Tolkien --> Creator --> Eru = Creator = Tolkien

I thought this made some sense, well, in my crazy mind it does.


----------



## Lord Melkor (Jan 27, 2002)

No! Tolkien was a devoted Christian! 
Eru=Christian God, I Melkor=Satan!


----------



## Curufinwe (Jan 29, 2002)

Yes God = Eru and Melkor =Satan but Tolkien most inteded himself to be god.


----------



## Ancalagon (Jan 29, 2002)

So are you all telling me that Tolkien, a devout Christian, beleived himself to be a creator, a self-styled God of his own imaginary creation? Tolkien does not beleive himself to be anything other than who he actually is; a christian writer who wrote a very special mythology for England and a devoted husband and father.

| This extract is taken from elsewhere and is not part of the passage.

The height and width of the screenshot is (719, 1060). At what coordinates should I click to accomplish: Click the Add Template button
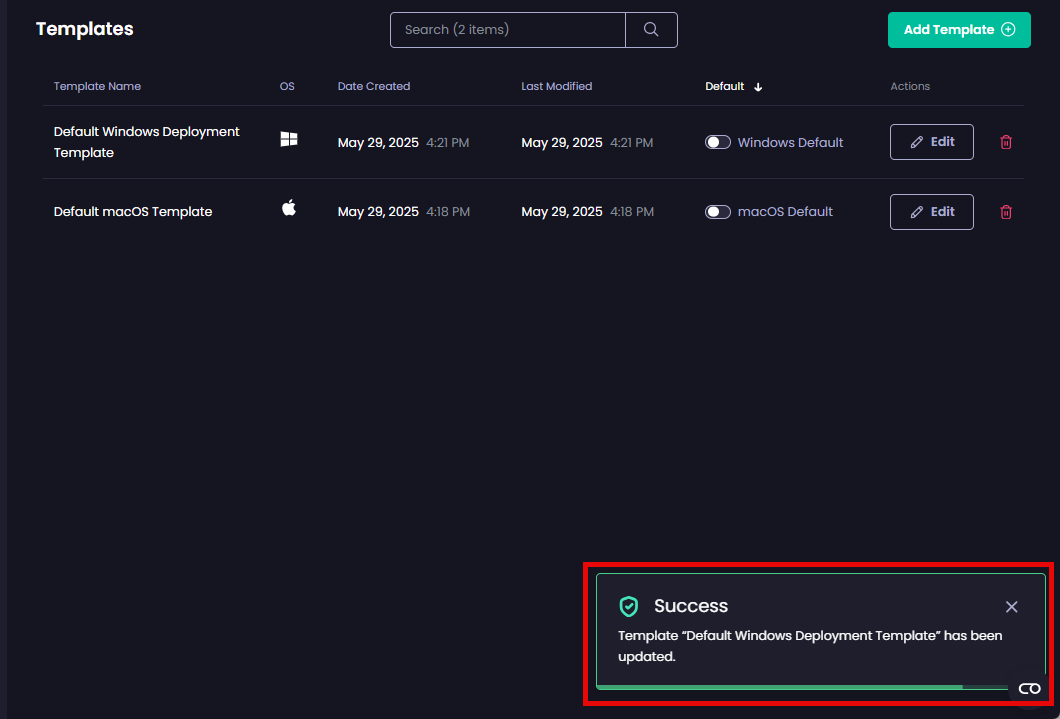[x=958, y=30]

Eru is the Creator within Middle-Earth, Not Tolkien, if you understand this you will understand his role in writing this work. If you think he models Eru on his own true God, then so be it. But rest assured Tolkien does not see himself as Eru, nor does he model himself as a creator in place of his own God. That in iteself would be blasphemous surely????


----------



## Merry (Jan 30, 2002)

I agree, look at the downfall of mythical Melkor and the real life Devil, both aspired to be like God and have the glory for himself and stand alone in place of their creator. Surely Tolkein (as a Christian) would not want to glorify himself by making himself a god, even in mythical form.


----------



## fëanáro (Jan 30, 2002)

I don´t see why not?
If I created something with my effort, my own hands, my own creativity, nobody helped me I would glorify myself as the Creator of what I have made. 
Remember Tolkien created imaginary characters not real living creatures.


----------



## Gwaihir (Jan 30, 2002)

Sorry folks, but that some authors might see themselves as the "god" of their creations does not mean that Tolkien did. I feel justified in asserting that he would find such a suggestion disturbing, and would very strongly disagree.

There are some excellent quotes in the Letters, which I do not have here at work, so I'll have to get back to you with the quotes. Let's just say that his religious beliefs would find such a comparison blasphemous, or, at the least, indications that the nature and role of Eru is not understood. Tolkien indicated that he found comments from reviewers that Gandalf's return was "Christ-like" troublesome, because it implied that he had the presumption to write such a thing. He was a great deal more humble in his beliefs about his work.

Interestingly he also did not beleive that he had "created something with my effort, my own hands, my own creativity, nobody helped me", as conjectured above. There's a wonderful letter on this that I will try to get quoted for you. He himself is struck by the fact that he does not know where some of his ideas come from. He also would use the term "sub-create" often, to indicate that he, like the characters in his story, lacked the power to truely "create"


----------



## fëanáro (Jan 30, 2002)

here gwaijir has told us that Tolkien did not see himself as the Creator Eru . we may at last know the truth.

I really look forward to see those quotes.


----------